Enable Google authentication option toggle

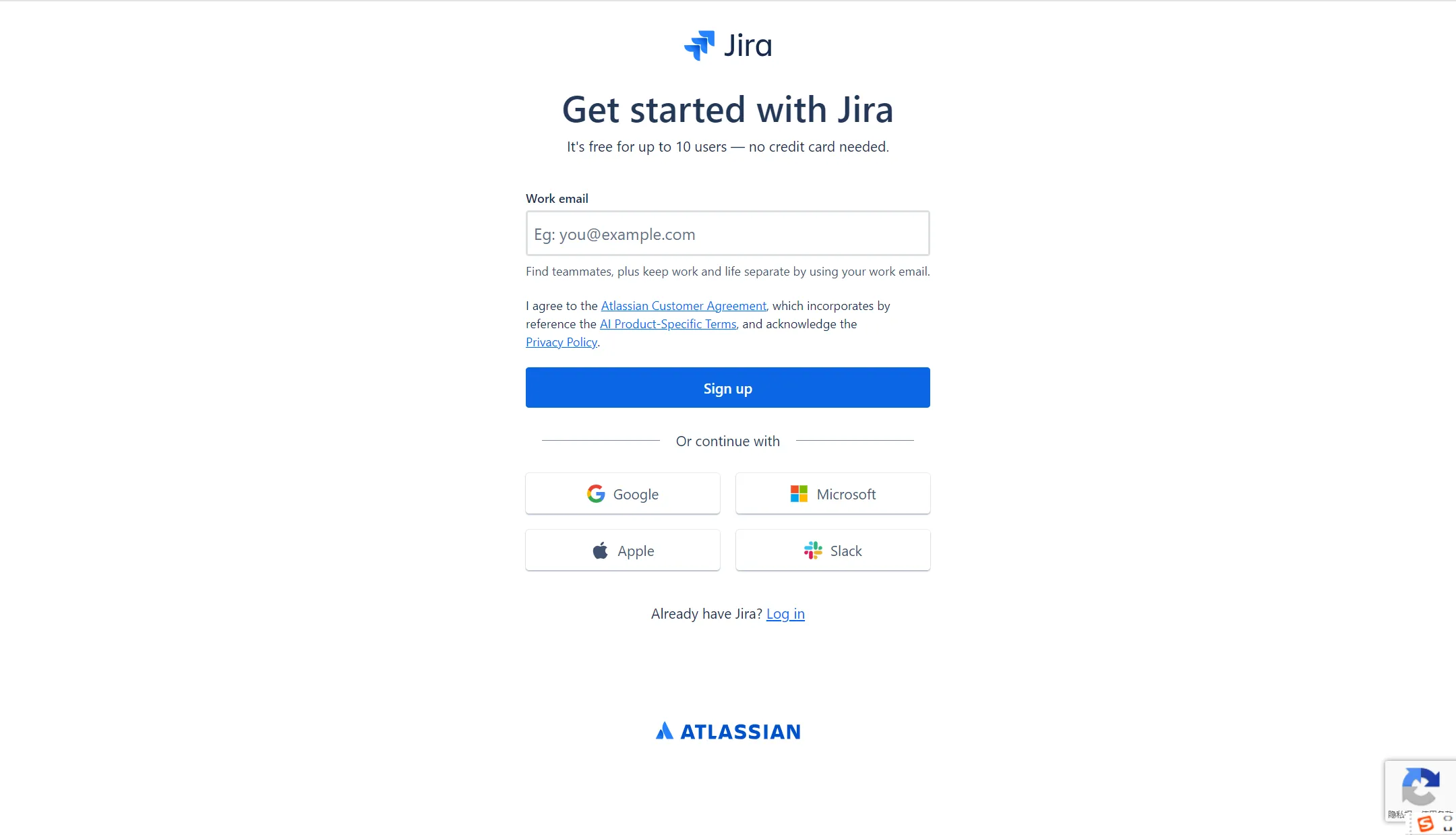pos(623,493)
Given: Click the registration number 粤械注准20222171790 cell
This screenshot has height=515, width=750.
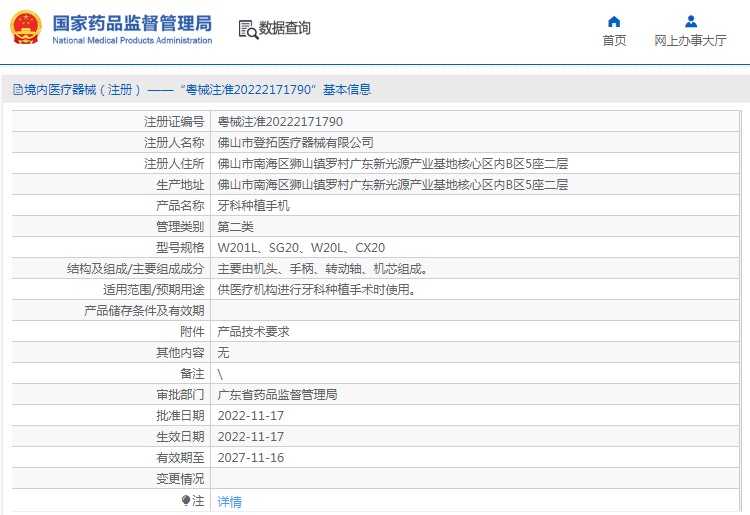Looking at the screenshot, I should coord(273,122).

**Exercise aim**: Repeat the entries exactly and keep the pictures out of the copy.

**Task result**:
Enable Google authentication option toggle

pos(623,493)
Given: Click the registration number 粤械注准20222171790 cell
This screenshot has height=515, width=750.
Looking at the screenshot, I should coord(273,122).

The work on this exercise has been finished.